** Opening SOURCE MATERIAL block **

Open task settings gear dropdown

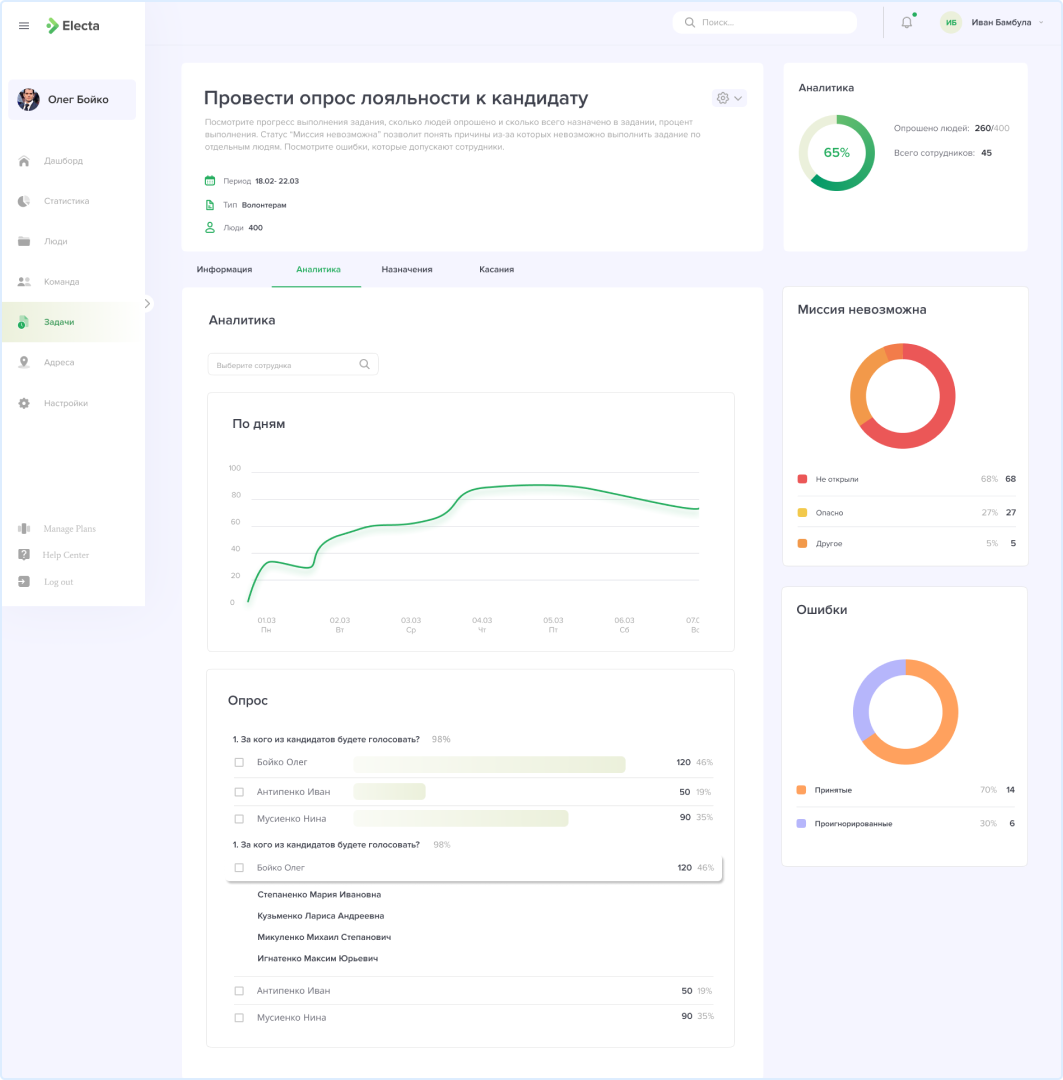click(x=729, y=98)
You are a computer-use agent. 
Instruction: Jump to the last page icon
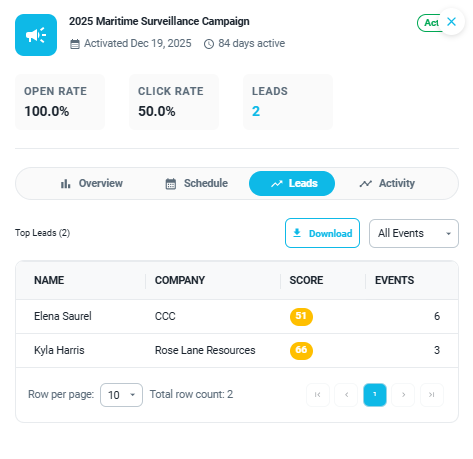(x=432, y=395)
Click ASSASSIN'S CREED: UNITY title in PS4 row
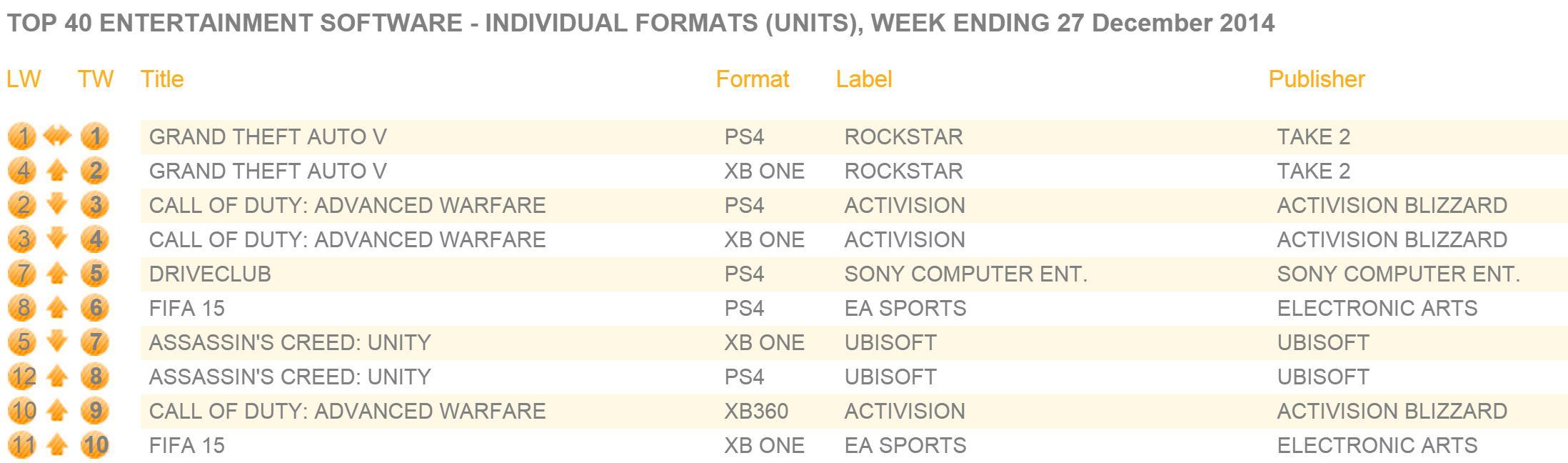Screen dimensions: 1568x463 (290, 377)
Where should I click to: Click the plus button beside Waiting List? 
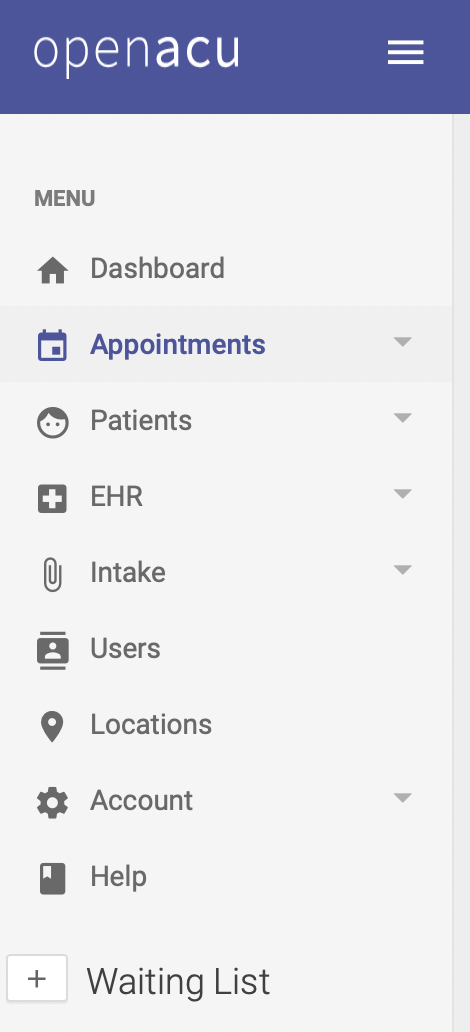point(37,978)
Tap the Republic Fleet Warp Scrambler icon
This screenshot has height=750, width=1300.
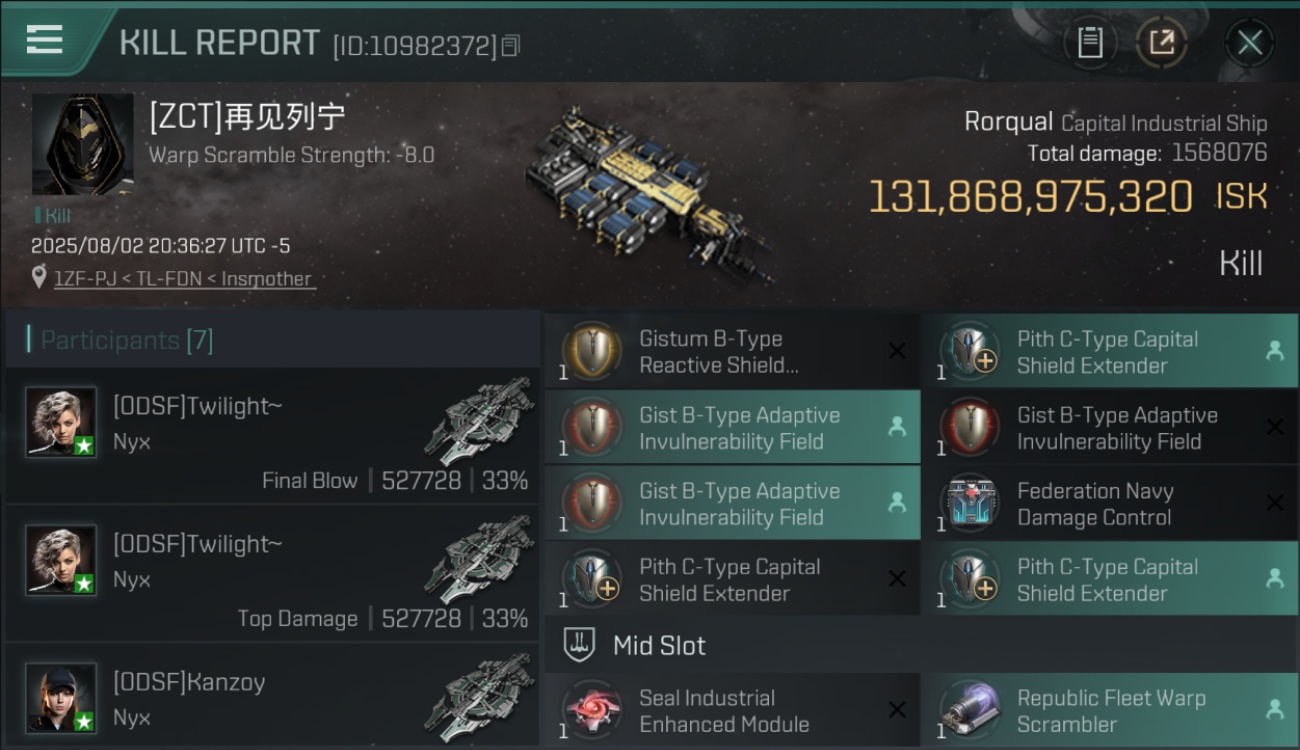[x=970, y=711]
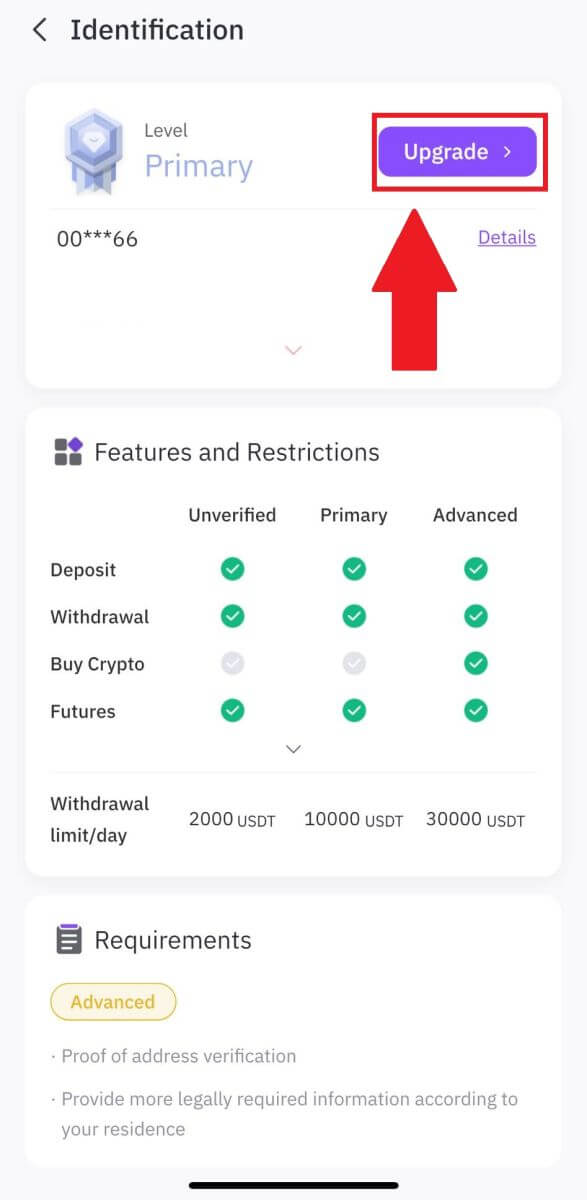
Task: Tap the Withdrawal checkmark under Primary
Action: point(353,615)
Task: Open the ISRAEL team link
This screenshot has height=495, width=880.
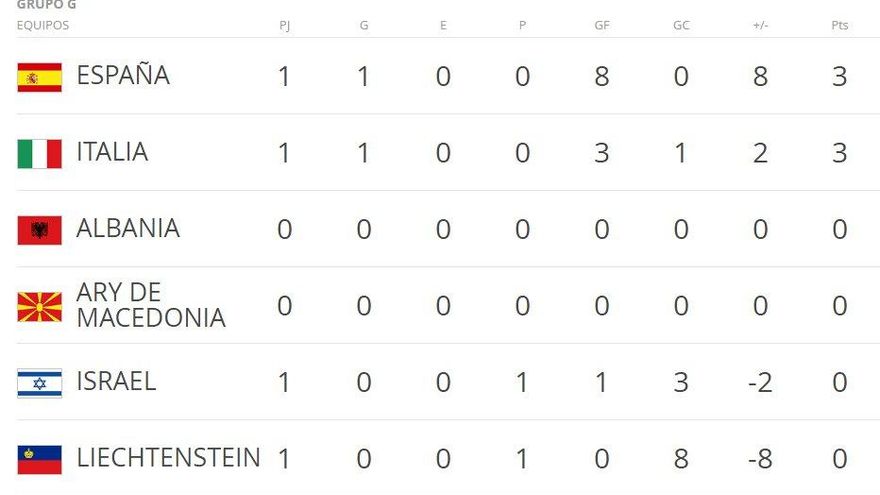Action: (116, 381)
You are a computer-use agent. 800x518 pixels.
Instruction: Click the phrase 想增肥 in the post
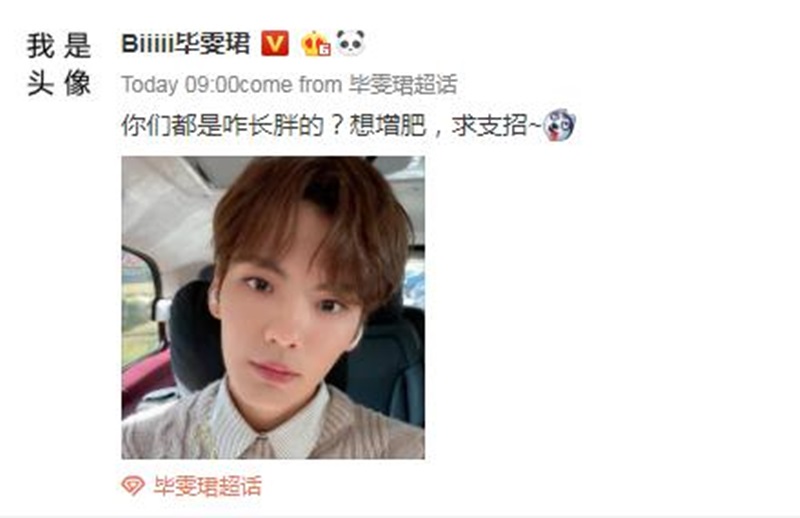click(x=387, y=125)
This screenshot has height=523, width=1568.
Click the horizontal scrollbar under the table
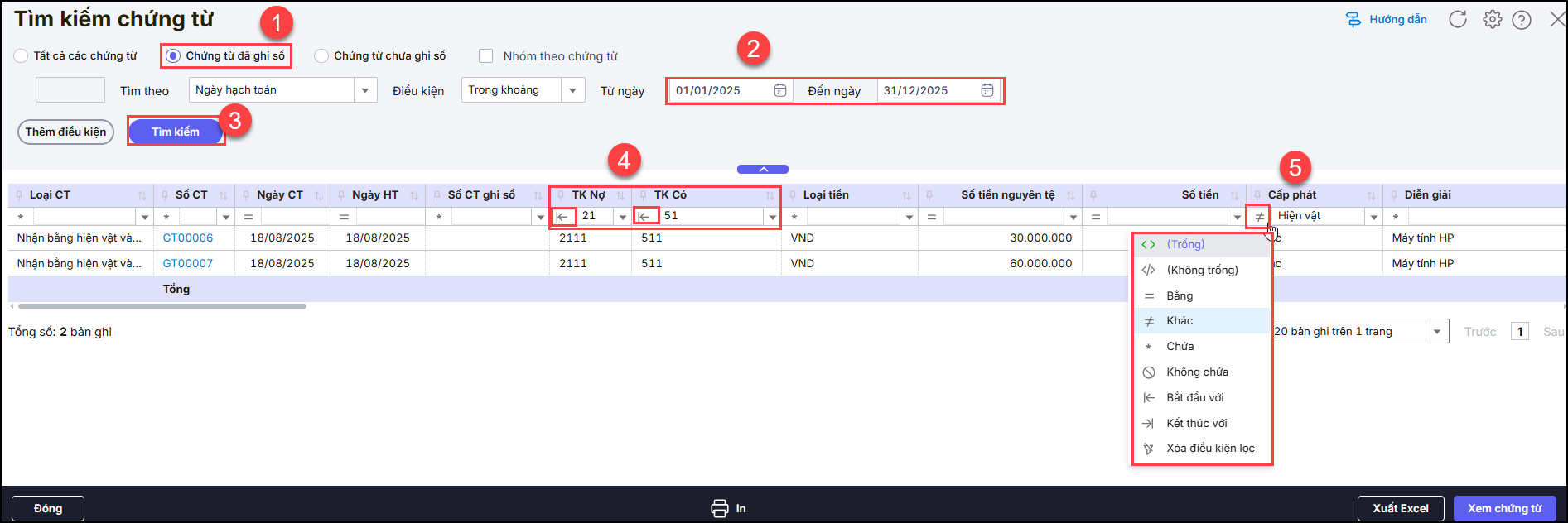[x=162, y=306]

** Closing SOURCE MATERIAL block **

WORK REQUIRED » Every record must be copied exactly, with images dropped from the result.

SOLUTION FOR THIS TASK »
Open task settings gear dropdown

click(x=729, y=98)
You are a computer-use agent. 
Instruction: Jump to the last page icon
(x=432, y=395)
Click ASSASSIN'S CREED: UNITY title in PS4 row
Screen dimensions: 1568x463 (290, 377)
Where should I click to: Click the plus button beside Waiting List? 
point(37,978)
Tap the Republic Fleet Warp Scrambler icon
This screenshot has height=750, width=1300.
[x=970, y=711]
Task: Tap the Withdrawal checkmark under Primary
Action: point(353,615)
Task: Open the ISRAEL team link
This screenshot has height=495, width=880.
Action: (116, 381)
You are a computer-use agent. 800x518 pixels.
Instruction: Click the phrase 想增肥 in the post
click(x=387, y=125)
This screenshot has height=523, width=1568.
Click the horizontal scrollbar under the table
[x=162, y=306]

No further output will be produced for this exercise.